**What the exercise asks**
Everything from the line with "Viewport: 887px width, 370px height." to the end of the data below must be returned exactly as it is, and nothing besides.
○ ○ ○ ○ ○ ○ ○
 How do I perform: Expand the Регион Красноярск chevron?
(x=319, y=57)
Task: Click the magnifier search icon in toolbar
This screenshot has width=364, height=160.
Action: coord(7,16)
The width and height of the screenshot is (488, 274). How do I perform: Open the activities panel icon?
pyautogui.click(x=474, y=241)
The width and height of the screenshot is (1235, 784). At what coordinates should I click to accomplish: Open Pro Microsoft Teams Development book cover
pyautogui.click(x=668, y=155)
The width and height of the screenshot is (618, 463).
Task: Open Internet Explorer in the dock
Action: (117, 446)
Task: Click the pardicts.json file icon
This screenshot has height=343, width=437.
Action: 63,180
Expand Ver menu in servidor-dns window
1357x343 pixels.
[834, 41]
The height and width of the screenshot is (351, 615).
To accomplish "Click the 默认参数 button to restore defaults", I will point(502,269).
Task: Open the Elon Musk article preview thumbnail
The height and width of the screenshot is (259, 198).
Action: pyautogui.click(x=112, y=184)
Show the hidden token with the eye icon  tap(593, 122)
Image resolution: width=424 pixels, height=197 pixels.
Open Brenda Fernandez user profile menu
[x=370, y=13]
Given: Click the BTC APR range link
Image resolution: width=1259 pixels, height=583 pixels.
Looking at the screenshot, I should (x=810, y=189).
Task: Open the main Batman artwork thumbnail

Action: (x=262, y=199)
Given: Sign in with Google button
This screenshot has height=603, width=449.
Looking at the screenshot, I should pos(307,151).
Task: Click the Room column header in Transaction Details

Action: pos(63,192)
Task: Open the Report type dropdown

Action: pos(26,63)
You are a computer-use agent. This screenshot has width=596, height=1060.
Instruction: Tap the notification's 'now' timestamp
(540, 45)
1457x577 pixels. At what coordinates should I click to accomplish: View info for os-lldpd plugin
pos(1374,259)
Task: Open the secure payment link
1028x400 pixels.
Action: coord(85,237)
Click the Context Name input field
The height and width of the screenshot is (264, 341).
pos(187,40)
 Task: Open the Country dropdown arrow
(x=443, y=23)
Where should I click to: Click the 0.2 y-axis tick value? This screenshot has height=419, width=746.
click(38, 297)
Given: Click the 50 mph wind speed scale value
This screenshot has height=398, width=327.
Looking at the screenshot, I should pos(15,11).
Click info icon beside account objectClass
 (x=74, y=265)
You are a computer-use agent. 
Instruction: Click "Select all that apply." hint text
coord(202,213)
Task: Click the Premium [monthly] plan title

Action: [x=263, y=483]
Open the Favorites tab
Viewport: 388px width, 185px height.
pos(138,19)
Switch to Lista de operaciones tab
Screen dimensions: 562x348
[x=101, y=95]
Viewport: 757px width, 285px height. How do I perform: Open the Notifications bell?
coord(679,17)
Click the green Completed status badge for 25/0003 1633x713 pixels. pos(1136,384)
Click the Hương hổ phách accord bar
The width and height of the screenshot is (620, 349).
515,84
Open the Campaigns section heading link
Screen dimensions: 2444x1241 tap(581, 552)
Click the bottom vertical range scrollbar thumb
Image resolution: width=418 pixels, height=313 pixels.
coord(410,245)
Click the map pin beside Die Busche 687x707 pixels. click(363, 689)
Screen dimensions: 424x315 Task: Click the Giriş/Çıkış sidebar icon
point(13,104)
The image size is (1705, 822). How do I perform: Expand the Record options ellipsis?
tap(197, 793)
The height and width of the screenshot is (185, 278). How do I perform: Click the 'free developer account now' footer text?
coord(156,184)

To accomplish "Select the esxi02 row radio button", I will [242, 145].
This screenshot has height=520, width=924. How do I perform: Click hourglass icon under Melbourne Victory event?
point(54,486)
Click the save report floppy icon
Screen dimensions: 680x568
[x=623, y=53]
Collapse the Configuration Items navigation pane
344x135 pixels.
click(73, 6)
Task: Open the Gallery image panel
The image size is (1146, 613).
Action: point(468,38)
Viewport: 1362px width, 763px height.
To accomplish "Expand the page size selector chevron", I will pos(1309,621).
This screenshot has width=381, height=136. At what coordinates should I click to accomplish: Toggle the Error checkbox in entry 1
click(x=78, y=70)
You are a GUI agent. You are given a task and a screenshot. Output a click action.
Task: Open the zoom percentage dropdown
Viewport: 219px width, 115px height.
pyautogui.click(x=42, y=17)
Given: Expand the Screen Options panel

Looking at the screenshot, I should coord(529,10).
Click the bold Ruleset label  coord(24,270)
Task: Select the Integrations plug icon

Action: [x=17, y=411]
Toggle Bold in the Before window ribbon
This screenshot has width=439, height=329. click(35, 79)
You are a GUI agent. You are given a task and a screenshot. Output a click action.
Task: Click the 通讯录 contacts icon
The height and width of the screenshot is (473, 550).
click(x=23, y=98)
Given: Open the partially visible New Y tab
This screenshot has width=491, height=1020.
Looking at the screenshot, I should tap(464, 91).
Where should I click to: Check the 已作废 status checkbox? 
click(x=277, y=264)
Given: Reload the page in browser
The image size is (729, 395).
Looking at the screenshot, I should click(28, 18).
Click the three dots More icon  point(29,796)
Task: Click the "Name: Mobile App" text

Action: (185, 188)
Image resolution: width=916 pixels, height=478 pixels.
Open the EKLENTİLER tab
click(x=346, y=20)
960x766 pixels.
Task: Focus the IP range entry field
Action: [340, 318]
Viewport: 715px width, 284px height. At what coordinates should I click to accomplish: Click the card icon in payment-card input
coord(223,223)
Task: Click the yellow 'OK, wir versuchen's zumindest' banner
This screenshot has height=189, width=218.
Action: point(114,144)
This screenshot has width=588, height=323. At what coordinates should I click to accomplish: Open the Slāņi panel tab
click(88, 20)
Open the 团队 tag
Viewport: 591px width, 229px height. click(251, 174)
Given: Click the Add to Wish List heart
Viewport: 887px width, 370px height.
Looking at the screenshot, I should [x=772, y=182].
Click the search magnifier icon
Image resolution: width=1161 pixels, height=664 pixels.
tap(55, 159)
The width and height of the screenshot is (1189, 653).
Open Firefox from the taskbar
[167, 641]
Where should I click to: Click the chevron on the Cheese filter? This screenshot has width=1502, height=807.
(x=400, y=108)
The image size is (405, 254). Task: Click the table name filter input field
○ ○ ○ ○ ○ ○ ○
**Solution to this exercise**
Viewport: 887px width, 370px height.
Looking at the screenshot, I should [x=772, y=182].
Click the search magnifier icon
Image resolution: width=1161 pixels, height=664 pixels.
tap(55, 159)
The width and height of the screenshot is (1189, 653).
Open Firefox from the taskbar
[167, 641]
Where should I click to: Click the chevron on the Cheese filter? This screenshot has width=1502, height=807.
(x=400, y=108)
The image size is (405, 254). Task: Click the table name filter input field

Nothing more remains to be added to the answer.